From The Wall Street Journal. The 26 people who live with four dogs and a cat in the basement of a funeral parlor in Severodonetsk, hiding from battles between Russian and Ukrainian forces that rage nearby, haven’t had news about the war for over a week.
Have you taken your place on the wall?
That’s how long has passed since mobile-phone coverage disappeared in Severodonetsk and the rest of the Ukrainian-administered part of the Luhansk region. By then, electricity and water supplies were already gone. Groceries and all other shops had closed more than two months earlier, when rapidly advancing Russian troops were halted at Severodonetsk and cities abutting it….
After withdrawing from the northern Ukrainian regions of Kyiv, Chernihiv and Sumy in late March, Russia has refocused its military campaign on seizing Ukraine’s eastern area of Donbas. Russia officially refers to the invasion as “the special operation to protect Donbas.” Moscow stopped considering Donbas a part of Ukraine after recognizing in February the so-called Donetsk and Luhansk people’s republics, the two statelets created by Russian proxies in 2014. These republics controlled only about one-third of Donbas at the time.

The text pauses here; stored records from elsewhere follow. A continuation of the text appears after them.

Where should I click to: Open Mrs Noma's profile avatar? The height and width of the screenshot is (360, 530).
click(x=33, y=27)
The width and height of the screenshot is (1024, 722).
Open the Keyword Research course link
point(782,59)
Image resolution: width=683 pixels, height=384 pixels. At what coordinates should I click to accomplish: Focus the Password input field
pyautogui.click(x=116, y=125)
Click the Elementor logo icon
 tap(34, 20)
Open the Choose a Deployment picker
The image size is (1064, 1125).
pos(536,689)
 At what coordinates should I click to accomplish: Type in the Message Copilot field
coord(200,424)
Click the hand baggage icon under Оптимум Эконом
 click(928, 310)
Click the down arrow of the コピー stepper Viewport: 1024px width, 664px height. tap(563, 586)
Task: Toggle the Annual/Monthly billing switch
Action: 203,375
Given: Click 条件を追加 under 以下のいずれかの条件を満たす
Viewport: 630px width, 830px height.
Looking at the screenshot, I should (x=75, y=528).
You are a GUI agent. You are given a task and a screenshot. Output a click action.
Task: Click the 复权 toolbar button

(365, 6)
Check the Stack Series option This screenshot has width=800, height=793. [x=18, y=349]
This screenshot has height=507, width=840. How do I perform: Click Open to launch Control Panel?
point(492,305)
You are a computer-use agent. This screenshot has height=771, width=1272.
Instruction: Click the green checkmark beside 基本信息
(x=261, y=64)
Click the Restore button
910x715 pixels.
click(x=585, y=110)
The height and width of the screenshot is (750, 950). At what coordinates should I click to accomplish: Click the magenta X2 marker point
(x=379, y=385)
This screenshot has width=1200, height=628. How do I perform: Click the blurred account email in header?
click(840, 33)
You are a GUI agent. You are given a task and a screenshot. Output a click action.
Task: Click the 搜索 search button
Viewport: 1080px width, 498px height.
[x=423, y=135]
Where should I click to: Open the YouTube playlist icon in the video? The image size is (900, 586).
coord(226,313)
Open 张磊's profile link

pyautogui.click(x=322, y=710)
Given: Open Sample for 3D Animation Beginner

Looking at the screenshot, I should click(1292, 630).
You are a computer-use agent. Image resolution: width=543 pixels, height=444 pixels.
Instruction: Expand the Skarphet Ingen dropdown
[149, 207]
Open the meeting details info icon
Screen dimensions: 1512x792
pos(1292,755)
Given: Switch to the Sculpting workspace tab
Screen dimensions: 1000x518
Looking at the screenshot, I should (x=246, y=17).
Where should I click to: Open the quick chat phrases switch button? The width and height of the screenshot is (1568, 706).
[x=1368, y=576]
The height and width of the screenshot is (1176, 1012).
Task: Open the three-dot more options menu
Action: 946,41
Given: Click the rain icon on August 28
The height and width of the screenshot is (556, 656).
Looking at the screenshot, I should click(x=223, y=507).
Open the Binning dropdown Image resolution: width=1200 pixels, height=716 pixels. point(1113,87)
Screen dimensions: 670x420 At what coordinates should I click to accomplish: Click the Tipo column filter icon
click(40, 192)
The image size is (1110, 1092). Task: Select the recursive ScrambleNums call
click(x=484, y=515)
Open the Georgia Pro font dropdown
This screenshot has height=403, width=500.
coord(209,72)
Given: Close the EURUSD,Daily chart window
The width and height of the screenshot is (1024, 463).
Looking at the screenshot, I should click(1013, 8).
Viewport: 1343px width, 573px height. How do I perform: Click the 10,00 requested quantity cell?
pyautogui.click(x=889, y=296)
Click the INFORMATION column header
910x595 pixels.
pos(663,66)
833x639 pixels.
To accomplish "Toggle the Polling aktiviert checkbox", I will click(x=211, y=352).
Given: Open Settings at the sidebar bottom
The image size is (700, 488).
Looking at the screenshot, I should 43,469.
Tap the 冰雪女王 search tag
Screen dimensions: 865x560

In this second phase of the war, Ukrainian troops have managed to score important successes, mounting a counteroffensive in recent weeks that relieved the country’s second-largest city, Kharkiv, and recaptured a string of towns and villages around it.
Russia, however, is making slow but significant advances in Donbas. The Severodonetsk salient represents perhaps the most vulnerable point of the entire front line. The only part of the Luhansk region still under Ukrainian rule, this sliver of urban terrain dotted with decaying industrial plants is surrounded on three sides by Russian forces. The invading troops are frequently shelling the only road in and out, and in recent days have tried to advance toward it….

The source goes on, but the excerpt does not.